Todos nostros, aunque no seamos conscientes en la inmensa mayoría de casos, hemos sido programados mentalmente y tenemos un programa individual, que nos dice cómo han ser las cosas para poder sentirnos felices. Dicho programa, por cierto, ni tan siquiera lo hemos instalado nosotros, sino que fueron nuestros padres, la sociedad, el grupo político o religioso, nuestra «educación» la que formateó nuestro disco duro.
La raíz del sufrimiento viene de ahí, de que pretendemos en todo momento hacer coincidir la vida con esa progración. Nuestro crebro, por tanto, no nos deja experimentar la vida tal y como se desarrolla, para poder trasformarla entonces, y solo entonces, sino que es nuestro programa mental el que continuamente nos sabotea, nos hace sufrir, nos lleva a vivir con orejeras mentales y sufriendo los rigores de nuestra emotividad condicionada, que nos sacude cuando los sucesos de la vida no responden a ese programa con el que nos «educaron», padres, profesores, sacerdotes, líderes políticos, etc…
Pero hay aún más, porque incluso para proteger esa programación, también fuimos programados para no abrigar sospechas ni dudas, para confiar ciegamente en nuestras tradiciones, culturas, religiones. Todo ello para no tener que experimentar sufrimiento, desesperación, miedo.
Antes de seguir, quisiera hacer una distinción entre placer y feicidad. Placer es una cuestión superficial, que obedece a la mera gratificación fisiológíca o emocional (experimentar aquello que coincide con nuestra programación mental, que decíamos). Felicidad, sin embargo, es una cuestión distinta, difícil de explicar (¿como poder explicar la luz a un ciego?), y proviene de un estado de comprensión de las causas de nuestra infelicidad. De las causas de nuestro sufrimiento y preocupaciones, de nuestro miedo.
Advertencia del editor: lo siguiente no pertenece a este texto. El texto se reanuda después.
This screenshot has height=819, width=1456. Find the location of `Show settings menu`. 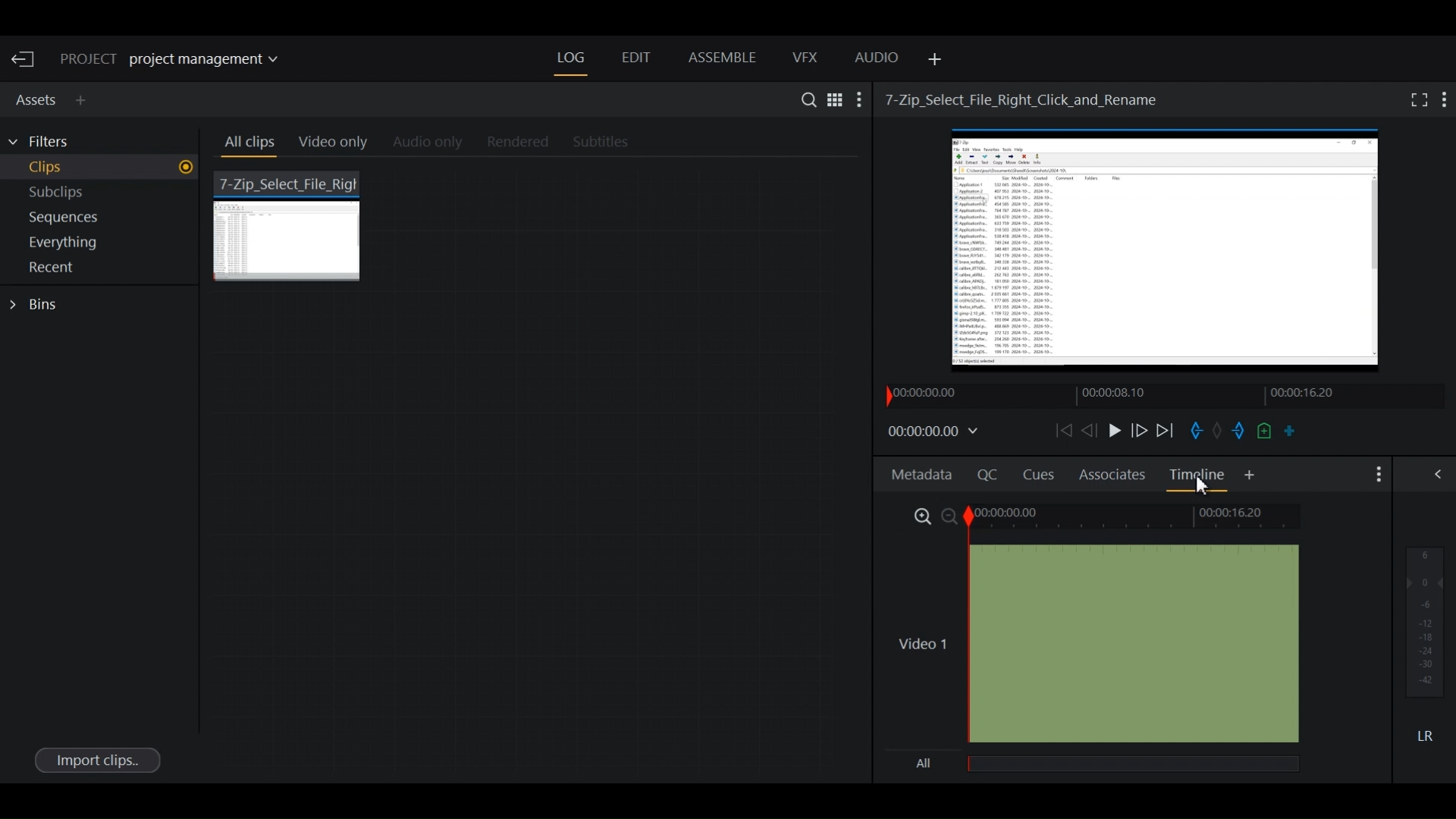

Show settings menu is located at coordinates (1376, 475).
Lo que nos hace sufrir es la experimentación de una realidad de la vida que no obedece, o concuerda, siempre a nuestra programación.
Ser capaces de entender esto, de comprender que somos libres y podemos abandonar nuestros condicionamientos aprendidos, nuestros apegos a las cosas, a las personas, o de seguir esclavos de nuestros deseos superficiales, es el principio de la felicidad.Entender, también, que podemos ser felices con lo que tenemos, en cada momento, sin tener que estar continuamente echando de menos lo que nos falta.De rescatar, al fin y al cabo, nuestro ser de la programación, de este lavado de cerebro político, religioso, familiar y social en general.
El truco del almendruco es comprobar cómo podemos ser felices no solo a través de la consecución de metas futuras (de forma espurea, sino viviendo el aquí y ahora, el eterno aquí y ahora. Y cambiar el sentido de nuestra reflexión que, en vez de dirigirla permanentemente hacia fuera (que también), deberemos trasladarla con frecuencia hacia dentro. Para no vernos obligados ya a cumplir con ninguna programación externa, sino solo a seguir nuestros anhelos más profundos. Los de eso que llamamos «el corazón».
Y recuperar así la senda perdida y no volvernos a perder. Para poder crecer como personas libres. Como seres humanos, conscientes de su esencia profunda e inmaterial.